**Your instructions:**
Write out everything from the line that contains "Click the Welcome to IntelliJ IDEA title" down to the line that contains "will (x=388, y=85)." as a numbered list, leaving out blank lines.

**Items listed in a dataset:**
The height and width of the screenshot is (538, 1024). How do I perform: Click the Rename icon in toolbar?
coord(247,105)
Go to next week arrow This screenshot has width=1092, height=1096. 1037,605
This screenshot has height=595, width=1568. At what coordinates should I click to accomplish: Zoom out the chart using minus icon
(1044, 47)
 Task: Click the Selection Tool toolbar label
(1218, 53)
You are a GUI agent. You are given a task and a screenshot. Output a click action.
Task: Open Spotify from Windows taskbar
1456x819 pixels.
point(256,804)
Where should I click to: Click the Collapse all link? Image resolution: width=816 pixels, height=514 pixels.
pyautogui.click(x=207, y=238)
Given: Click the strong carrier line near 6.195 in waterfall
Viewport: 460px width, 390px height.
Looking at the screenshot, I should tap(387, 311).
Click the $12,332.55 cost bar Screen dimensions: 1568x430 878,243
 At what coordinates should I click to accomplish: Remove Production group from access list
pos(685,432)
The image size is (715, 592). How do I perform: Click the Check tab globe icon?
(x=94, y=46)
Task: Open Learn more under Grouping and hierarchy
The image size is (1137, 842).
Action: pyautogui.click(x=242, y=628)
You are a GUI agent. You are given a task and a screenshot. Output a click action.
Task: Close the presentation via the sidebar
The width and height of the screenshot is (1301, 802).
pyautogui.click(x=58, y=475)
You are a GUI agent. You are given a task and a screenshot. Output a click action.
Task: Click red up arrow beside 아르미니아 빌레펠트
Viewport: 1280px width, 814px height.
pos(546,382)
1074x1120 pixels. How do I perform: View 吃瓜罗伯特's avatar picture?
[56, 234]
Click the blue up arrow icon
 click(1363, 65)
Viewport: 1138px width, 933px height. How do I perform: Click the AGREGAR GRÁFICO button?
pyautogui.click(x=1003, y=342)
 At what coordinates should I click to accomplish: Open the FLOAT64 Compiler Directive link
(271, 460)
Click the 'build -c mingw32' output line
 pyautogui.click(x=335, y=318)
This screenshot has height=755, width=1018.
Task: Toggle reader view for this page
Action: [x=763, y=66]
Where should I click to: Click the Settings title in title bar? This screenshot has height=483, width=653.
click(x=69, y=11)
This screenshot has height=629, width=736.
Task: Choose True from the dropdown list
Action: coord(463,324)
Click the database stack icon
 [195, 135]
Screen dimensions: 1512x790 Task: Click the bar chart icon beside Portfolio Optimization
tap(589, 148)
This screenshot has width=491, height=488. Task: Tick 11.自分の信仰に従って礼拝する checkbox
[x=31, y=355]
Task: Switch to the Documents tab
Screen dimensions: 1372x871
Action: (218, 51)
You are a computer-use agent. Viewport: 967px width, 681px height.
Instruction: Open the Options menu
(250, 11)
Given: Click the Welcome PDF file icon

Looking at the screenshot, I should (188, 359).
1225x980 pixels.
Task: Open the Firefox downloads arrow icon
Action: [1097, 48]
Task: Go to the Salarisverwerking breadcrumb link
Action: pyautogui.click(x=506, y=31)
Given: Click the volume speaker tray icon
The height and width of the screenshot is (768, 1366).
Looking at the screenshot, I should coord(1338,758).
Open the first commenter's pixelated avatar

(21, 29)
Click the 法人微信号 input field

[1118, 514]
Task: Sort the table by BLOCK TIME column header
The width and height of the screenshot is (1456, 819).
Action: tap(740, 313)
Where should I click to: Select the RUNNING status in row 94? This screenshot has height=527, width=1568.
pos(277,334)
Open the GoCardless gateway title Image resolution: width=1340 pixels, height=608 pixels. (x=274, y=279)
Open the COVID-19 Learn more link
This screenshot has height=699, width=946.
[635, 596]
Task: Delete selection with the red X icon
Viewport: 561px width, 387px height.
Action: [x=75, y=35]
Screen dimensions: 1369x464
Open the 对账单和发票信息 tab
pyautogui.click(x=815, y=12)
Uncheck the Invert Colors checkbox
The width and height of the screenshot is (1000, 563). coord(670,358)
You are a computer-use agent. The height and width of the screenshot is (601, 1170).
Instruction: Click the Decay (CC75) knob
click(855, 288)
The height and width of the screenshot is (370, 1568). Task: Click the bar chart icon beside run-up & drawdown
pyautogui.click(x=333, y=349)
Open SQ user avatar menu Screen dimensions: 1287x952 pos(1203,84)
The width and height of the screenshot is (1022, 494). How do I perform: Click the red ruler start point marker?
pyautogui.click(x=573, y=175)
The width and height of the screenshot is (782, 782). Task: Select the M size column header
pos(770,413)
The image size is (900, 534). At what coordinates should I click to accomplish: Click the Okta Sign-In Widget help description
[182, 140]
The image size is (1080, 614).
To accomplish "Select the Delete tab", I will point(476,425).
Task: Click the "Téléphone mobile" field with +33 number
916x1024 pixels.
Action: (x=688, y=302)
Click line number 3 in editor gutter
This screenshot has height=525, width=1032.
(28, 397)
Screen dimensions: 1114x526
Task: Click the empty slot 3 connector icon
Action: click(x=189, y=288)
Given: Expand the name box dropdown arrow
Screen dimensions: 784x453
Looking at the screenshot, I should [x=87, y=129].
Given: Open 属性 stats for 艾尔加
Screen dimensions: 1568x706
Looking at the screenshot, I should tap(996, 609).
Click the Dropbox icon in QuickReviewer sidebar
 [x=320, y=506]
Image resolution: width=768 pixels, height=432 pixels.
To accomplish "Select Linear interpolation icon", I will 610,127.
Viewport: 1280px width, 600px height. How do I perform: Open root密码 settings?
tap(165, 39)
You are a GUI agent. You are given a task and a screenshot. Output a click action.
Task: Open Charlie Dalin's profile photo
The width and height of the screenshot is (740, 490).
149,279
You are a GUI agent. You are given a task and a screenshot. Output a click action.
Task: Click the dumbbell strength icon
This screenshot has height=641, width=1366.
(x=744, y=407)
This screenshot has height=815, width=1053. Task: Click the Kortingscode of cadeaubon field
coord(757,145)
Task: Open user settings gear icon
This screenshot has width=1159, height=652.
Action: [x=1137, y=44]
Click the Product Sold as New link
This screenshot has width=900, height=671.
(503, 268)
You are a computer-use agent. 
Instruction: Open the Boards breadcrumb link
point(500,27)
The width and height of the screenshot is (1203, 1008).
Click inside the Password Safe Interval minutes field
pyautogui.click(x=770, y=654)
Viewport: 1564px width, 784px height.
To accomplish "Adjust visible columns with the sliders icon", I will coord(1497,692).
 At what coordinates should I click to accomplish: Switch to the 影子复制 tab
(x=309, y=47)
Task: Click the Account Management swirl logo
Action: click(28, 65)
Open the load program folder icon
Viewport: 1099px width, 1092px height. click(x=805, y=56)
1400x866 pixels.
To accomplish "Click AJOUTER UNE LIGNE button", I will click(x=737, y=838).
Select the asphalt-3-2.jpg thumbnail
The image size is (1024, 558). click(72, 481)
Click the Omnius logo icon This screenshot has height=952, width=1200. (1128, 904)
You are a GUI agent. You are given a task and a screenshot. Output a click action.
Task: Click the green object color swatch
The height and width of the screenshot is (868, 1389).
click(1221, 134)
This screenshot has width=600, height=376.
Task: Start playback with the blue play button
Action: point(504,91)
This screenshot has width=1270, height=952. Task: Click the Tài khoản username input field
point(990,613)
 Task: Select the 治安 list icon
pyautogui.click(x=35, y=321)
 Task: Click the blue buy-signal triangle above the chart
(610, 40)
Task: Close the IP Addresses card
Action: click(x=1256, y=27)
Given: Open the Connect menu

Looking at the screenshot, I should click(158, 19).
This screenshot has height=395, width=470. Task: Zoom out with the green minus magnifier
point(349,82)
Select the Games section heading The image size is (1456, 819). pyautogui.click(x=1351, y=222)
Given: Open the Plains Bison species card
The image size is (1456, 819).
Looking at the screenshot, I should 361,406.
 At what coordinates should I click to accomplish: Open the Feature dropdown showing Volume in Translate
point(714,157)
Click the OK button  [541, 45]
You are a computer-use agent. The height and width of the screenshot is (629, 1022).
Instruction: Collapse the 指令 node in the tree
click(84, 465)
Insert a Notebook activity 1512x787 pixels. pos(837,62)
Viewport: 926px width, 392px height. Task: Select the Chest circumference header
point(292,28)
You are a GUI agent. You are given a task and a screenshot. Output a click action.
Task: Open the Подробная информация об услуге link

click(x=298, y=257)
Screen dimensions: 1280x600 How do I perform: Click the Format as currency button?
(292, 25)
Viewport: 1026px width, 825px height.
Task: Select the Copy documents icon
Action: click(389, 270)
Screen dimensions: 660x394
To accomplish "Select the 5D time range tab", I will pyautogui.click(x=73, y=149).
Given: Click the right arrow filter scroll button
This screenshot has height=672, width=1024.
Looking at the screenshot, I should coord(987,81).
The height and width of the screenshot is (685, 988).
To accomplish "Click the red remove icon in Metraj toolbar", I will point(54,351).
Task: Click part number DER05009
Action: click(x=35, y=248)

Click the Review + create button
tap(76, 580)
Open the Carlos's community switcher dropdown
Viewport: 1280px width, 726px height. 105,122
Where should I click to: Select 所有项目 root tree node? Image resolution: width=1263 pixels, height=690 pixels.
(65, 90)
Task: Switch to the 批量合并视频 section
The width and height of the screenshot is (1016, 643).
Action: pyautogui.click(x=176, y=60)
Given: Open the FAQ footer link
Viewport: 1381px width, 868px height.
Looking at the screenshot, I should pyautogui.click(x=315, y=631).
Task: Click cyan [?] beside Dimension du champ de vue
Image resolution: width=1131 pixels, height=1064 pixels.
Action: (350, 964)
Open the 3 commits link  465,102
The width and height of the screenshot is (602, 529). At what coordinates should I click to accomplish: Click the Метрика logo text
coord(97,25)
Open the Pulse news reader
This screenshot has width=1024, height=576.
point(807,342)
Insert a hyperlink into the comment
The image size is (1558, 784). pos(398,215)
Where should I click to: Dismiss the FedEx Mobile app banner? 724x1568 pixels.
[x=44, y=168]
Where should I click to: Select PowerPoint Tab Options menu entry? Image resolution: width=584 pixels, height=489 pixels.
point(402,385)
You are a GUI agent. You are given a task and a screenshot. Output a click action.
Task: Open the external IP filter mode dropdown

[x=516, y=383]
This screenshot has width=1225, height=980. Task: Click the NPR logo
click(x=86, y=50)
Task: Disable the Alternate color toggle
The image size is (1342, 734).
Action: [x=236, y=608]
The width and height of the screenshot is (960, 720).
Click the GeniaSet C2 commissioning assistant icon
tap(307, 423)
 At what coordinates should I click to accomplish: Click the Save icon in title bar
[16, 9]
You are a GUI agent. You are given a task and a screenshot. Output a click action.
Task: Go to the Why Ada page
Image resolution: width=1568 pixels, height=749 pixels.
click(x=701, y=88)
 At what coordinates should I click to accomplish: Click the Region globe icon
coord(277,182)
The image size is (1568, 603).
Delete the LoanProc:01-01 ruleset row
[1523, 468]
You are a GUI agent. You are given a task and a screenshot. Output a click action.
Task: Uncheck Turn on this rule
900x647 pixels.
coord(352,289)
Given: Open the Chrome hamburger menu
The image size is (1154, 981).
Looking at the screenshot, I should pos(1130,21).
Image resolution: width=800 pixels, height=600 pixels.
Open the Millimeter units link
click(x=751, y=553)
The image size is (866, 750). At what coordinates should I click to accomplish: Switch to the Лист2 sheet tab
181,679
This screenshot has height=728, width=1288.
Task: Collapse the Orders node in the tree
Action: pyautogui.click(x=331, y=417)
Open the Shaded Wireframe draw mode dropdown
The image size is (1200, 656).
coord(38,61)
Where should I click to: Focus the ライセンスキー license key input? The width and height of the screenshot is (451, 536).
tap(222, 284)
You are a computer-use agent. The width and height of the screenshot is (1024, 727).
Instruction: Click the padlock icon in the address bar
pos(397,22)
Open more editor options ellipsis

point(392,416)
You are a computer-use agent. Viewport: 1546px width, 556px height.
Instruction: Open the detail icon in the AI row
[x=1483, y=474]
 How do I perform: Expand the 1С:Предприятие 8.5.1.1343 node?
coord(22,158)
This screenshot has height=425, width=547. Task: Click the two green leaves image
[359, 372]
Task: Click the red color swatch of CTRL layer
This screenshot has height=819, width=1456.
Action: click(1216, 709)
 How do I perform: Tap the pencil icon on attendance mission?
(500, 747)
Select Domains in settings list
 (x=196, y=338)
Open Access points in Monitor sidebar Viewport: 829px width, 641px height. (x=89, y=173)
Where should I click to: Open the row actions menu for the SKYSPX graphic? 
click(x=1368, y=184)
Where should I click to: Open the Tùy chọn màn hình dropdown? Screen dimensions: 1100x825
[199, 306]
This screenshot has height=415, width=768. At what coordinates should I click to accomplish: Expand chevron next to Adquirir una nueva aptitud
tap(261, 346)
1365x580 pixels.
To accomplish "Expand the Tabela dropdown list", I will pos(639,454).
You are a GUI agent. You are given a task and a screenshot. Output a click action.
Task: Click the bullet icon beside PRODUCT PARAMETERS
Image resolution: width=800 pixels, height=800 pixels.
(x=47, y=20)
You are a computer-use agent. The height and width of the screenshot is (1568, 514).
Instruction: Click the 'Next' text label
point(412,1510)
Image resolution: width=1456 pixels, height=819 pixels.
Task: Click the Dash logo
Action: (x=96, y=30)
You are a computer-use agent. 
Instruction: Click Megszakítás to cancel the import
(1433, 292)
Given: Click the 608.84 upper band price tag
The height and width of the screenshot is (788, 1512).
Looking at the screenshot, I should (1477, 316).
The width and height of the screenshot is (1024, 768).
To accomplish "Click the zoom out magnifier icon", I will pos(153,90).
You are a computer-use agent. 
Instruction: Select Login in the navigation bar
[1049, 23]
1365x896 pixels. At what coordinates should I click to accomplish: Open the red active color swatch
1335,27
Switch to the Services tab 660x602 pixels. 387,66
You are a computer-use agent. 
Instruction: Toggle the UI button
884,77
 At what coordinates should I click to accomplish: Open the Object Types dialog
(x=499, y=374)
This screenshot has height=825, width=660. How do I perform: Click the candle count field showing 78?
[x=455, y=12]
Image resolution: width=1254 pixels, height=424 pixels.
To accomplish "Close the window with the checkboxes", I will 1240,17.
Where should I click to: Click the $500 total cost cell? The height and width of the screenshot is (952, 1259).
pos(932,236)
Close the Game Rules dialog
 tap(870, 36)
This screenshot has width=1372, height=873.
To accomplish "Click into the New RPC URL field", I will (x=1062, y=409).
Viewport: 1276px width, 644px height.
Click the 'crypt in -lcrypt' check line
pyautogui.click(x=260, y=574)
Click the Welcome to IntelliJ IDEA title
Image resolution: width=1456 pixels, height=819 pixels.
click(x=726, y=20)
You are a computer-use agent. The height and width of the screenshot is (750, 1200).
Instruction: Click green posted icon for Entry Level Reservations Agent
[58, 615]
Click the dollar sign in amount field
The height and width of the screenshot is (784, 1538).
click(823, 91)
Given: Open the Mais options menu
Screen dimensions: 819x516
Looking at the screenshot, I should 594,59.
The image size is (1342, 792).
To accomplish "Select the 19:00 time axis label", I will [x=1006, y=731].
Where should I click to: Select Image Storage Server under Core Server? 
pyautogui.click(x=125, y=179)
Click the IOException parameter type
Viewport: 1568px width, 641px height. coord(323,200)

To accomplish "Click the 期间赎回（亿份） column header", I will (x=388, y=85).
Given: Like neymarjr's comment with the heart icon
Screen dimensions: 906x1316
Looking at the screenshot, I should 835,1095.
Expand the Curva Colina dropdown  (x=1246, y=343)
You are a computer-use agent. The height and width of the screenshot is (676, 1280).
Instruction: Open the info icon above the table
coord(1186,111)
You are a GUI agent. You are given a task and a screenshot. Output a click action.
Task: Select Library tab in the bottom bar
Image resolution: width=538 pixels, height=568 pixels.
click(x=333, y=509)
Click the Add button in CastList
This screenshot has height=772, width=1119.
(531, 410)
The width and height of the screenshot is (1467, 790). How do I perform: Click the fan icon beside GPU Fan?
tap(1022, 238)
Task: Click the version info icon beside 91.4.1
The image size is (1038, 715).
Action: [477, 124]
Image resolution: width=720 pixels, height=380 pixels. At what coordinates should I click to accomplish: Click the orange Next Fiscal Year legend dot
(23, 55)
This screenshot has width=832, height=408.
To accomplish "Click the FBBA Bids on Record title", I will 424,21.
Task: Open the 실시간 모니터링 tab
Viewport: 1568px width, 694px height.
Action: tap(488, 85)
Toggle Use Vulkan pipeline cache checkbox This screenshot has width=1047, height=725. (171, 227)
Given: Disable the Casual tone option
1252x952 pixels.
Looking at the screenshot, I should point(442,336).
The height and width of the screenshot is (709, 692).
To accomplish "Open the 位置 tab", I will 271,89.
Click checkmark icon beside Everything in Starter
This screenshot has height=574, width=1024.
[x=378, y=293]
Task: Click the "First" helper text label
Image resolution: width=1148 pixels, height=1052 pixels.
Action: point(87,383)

**Result of this task:**
1. Click the Welcome to IntelliJ IDEA title
2. Image resolution: width=1456 pixels, height=819 pixels.
3. click(x=726, y=20)
4. You are a computer-use agent. The height and width of the screenshot is (750, 1200).
5. Instruction: Click green posted icon for Entry Level Reservations Agent
6. [58, 615]
7. Click the dollar sign in amount field
8. The height and width of the screenshot is (784, 1538).
9. click(823, 91)
10. Given: Open the Mais options menu
11. Screen dimensions: 819x516
12. Looking at the screenshot, I should 594,59.
13. The image size is (1342, 792).
14. To accomplish "Select the 19:00 time axis label", I will [x=1006, y=731].
15. Where should I click to: Select Image Storage Server under Core Server? 
16. pyautogui.click(x=125, y=179)
17. Click the IOException parameter type
18. Viewport: 1568px width, 641px height. coord(323,200)
19. To accomplish "Click the 期间赎回（亿份） column header", I will (x=388, y=85).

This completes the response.